Passage shown:
When Camara was airlifted to Morocco, Konate grabbed back control of the country and within hours sent an emissary to meet with the country’s opposition in order to begin hashing out a plan for holding elections. That angered Camara’s hardcore supporters in the junta, who chartered a private plane Thursday and sent a delegation to Ouagadougou to pressure Konate to allow their leader to return.

Meanwhile in Conakry, the Guinean capital, supporters congregated at the international airport, threatening to not allow the delegate’s plane to land if it did not return with their leader.

Burkina Faso’s President Blaise Compaore, who had helped mediate between the military clique’s factions, said Camara agreed to allow his No. 2 to steer the country toward a return to civilian rule after realizing his health would not allow him to lead.

“Today we sensed on his part a great willingness in regards to Guinea’s progress (toward democracy),” said Compaore. “But we also think that a period of convalescence would be useful. That is why he has put his trust in his friend Sekouba Konate to lead the transition.”

The protocol signed by Compaore, Konate and Camara says the transition period will be no longer than six months, indicating that Guinea will hold multiparty elections in June. It says that no member of the junta, nor anyone in active military service, will be allowed to run. The transition will be led by a religious personality, it said, as well as by a prime minister to be appointed by the country’s opposition.

Earlier Friday in Conakry, opposition officials named their candidate, choosing opposition veteran Jean-Marie Dore, who was brutally beaten at the stadium by pro-Dadis soldiers and who keeps at his house a bag full of the bloody clothes he was wearing that day.

The presidential guard that carried out the killings is largely composed of men from the small ‘forestier’ ethnic group, the ethnicity of Camara. Their victims were overwhelmingly Peul, the largest ethnic group in Guinea, and a major group in neighboring countries including Burkina Faso.

“Dadis has been heavily implicated in the September violence in which more than 150 people were gunned down,” said Guinea expert Corinne Dufka, a senior researcher for U.S.-based Human Rights Watch. “Konate has taken meaningful steps to ensure that Guineans will have the chance to choose their leaders without fear. If Dadis returns this process will be in danger and may lead to further bloodshed.”

Record set:
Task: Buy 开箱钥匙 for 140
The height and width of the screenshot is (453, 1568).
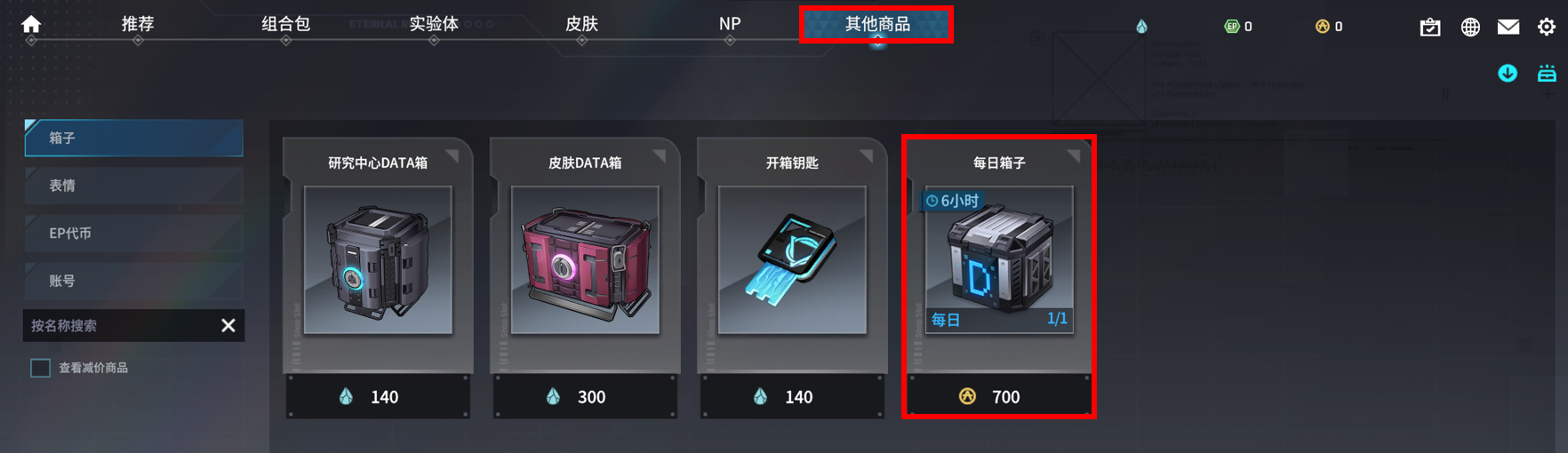Action: [792, 396]
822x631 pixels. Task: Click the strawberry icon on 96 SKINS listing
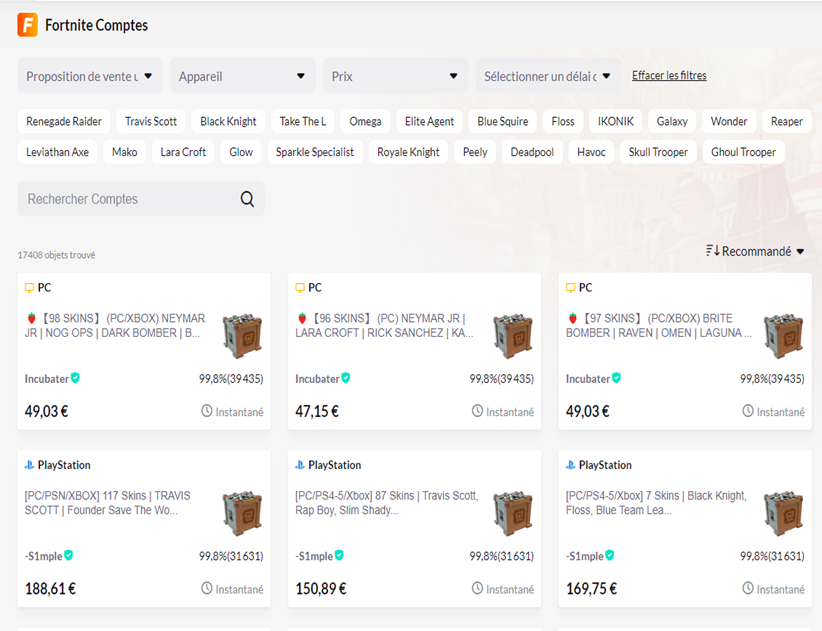(302, 318)
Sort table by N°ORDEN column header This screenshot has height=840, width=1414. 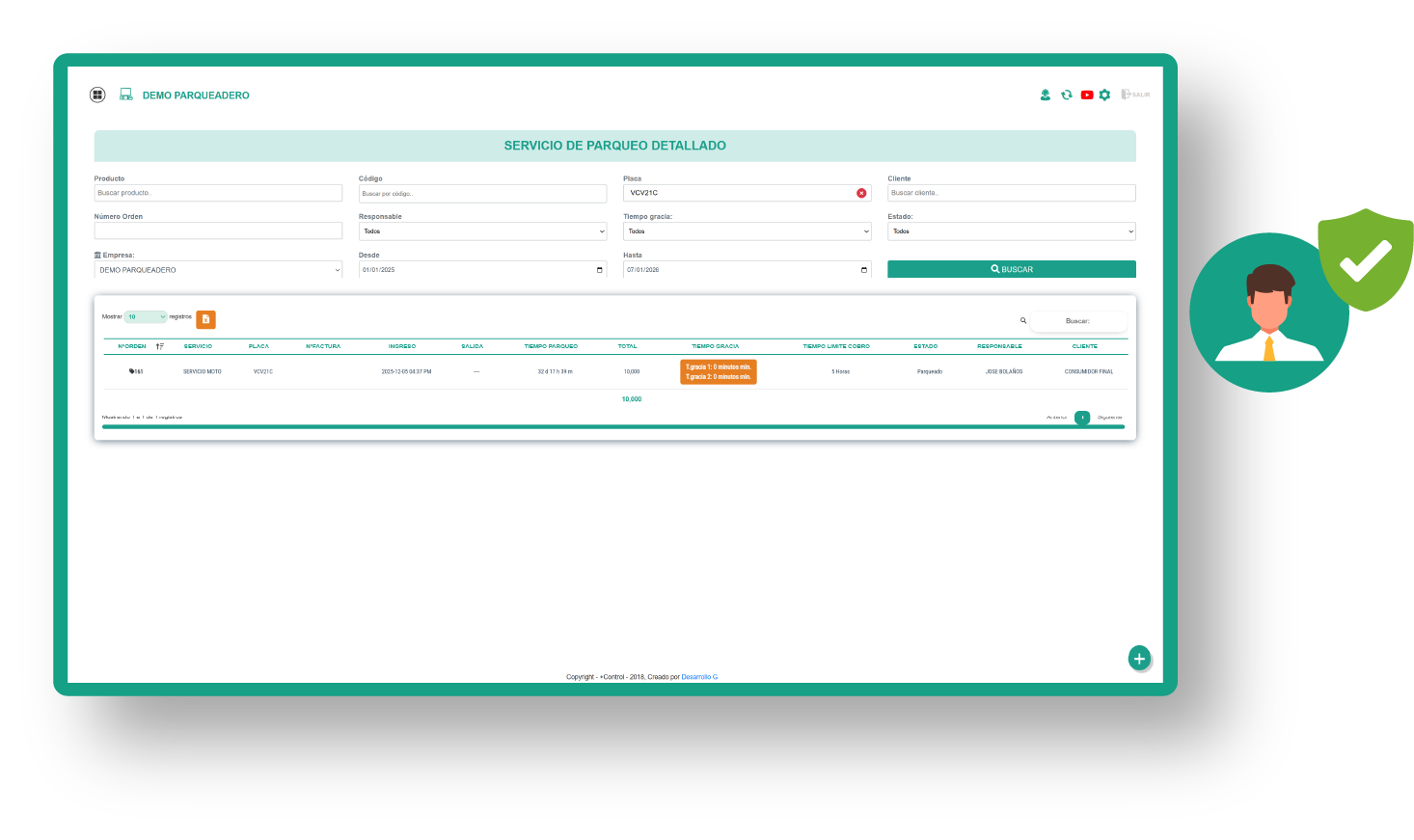point(132,346)
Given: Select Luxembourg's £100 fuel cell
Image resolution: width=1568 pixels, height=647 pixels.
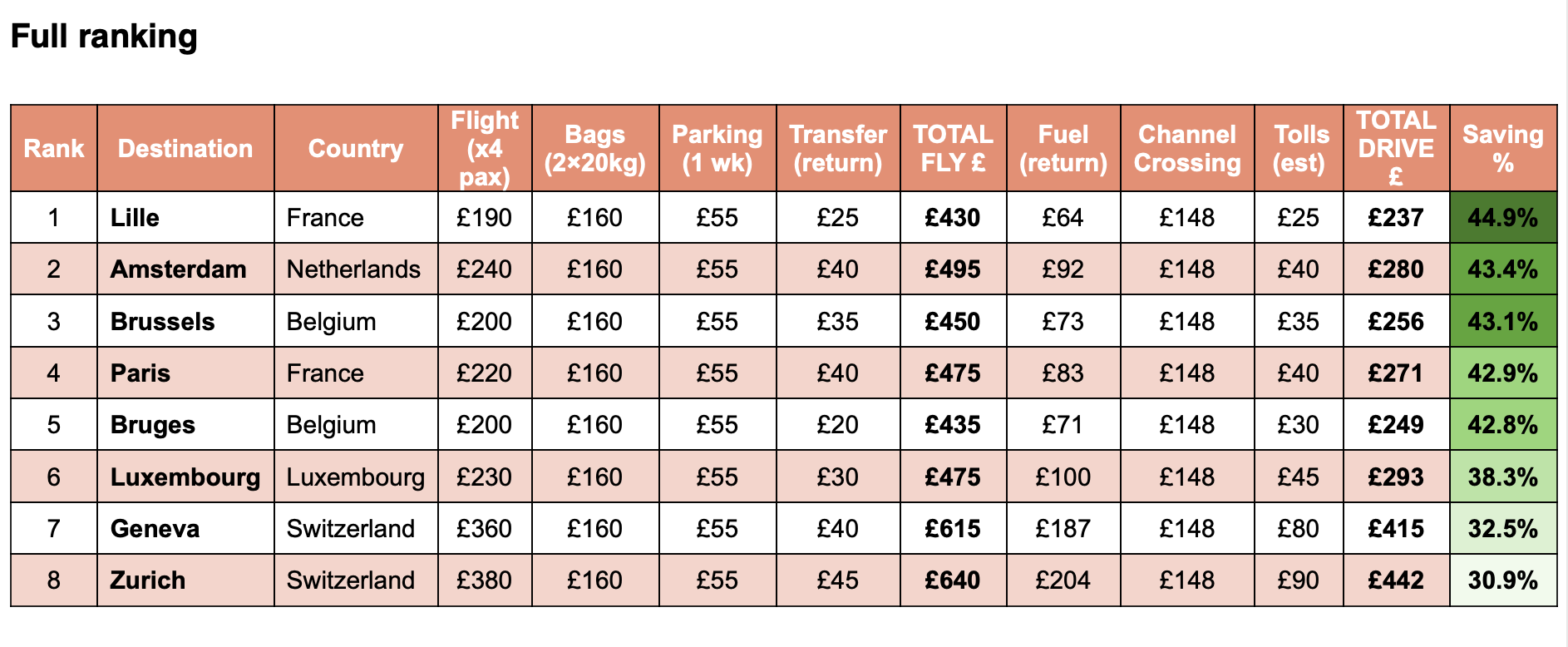Looking at the screenshot, I should point(1063,477).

Required tasks:
A) Could you turn the paragraph of the article on Guinea's transition that begins "The protocol signed by Compaore" into a short bulleted list that keeps its main facts?
B) Why did Camara agree to let his No. 2 steer Guinea toward civilian rule, according to the article on Guinea's transition?
C) Can you carry the article on Guinea's transition forward from its last sentence?

Expected results:
A)
- Compaore, Konate and Camara signed the protocol.
- The transition period will last no longer than six months, which points to multiparty elections in June.
- No junta member and no one in active military service may run.
- A religious personality will lead the transition, together with a prime minister appointed by the opposition.

B) According to Compaore, Camara agreed after realizing that his health would not allow him to lead. Compaore added that a period of convalescence would be useful, which is why Camara put his trust in Sekouba Konate to lead the transition.

C)
International observers, especially the U.S. and France, had expressed deep concern that if Camara had been allowed to return he would likely have propelled the country toward civil war, pitting soldiers from his ethnicity against the Peul.

While Dore is respected by many, he is from the forestier ethnic group and his appointment is likely to anger those opposition members who had argued the candidate should be Peul in order to show a clear break with the past.

The Ouagadougou accord is seen as a breakthrough for Guinea, but one major unknown is whether the military clique of forestier officers that had benefited handsomely from Camara’s status will accept the agreement in the long term.

“Our wish is for him to come with us. It’s not our wish to leave without him because his people want to see him,” said Col. Moussa Keita, who had led the delegation of junta officials to Burkina Faso vowing to return with the injured leader.

Camara’s health had remained a matter of intense speculation ever since he was evacuated to a military hospital in Morocco, where according to some accounts no one except his doctors had access to his hospital room. On Tuesday, the Moroccans unexpectedly flew him to Burkina Faso as unconfirmed reports indicated that Camara had become increasingly belligerent, demanding to be allowed to return to Guinea.

He walked off the plane at the Ouagadougou airport propped up by several people. Three days later as he walked toward the table to sign Friday’s declaration, he seemed unsteady, slowly placing each foot in front of the other.

When he got back up, reporters noticed that he grabbed his right arm with his left hand, as if the arm couldn’t hold itself up.

Callimachi reported from Dakar, Senegal. Associated Press Writer Boubacar Diallo in Conakry, Guinea contributed to this report.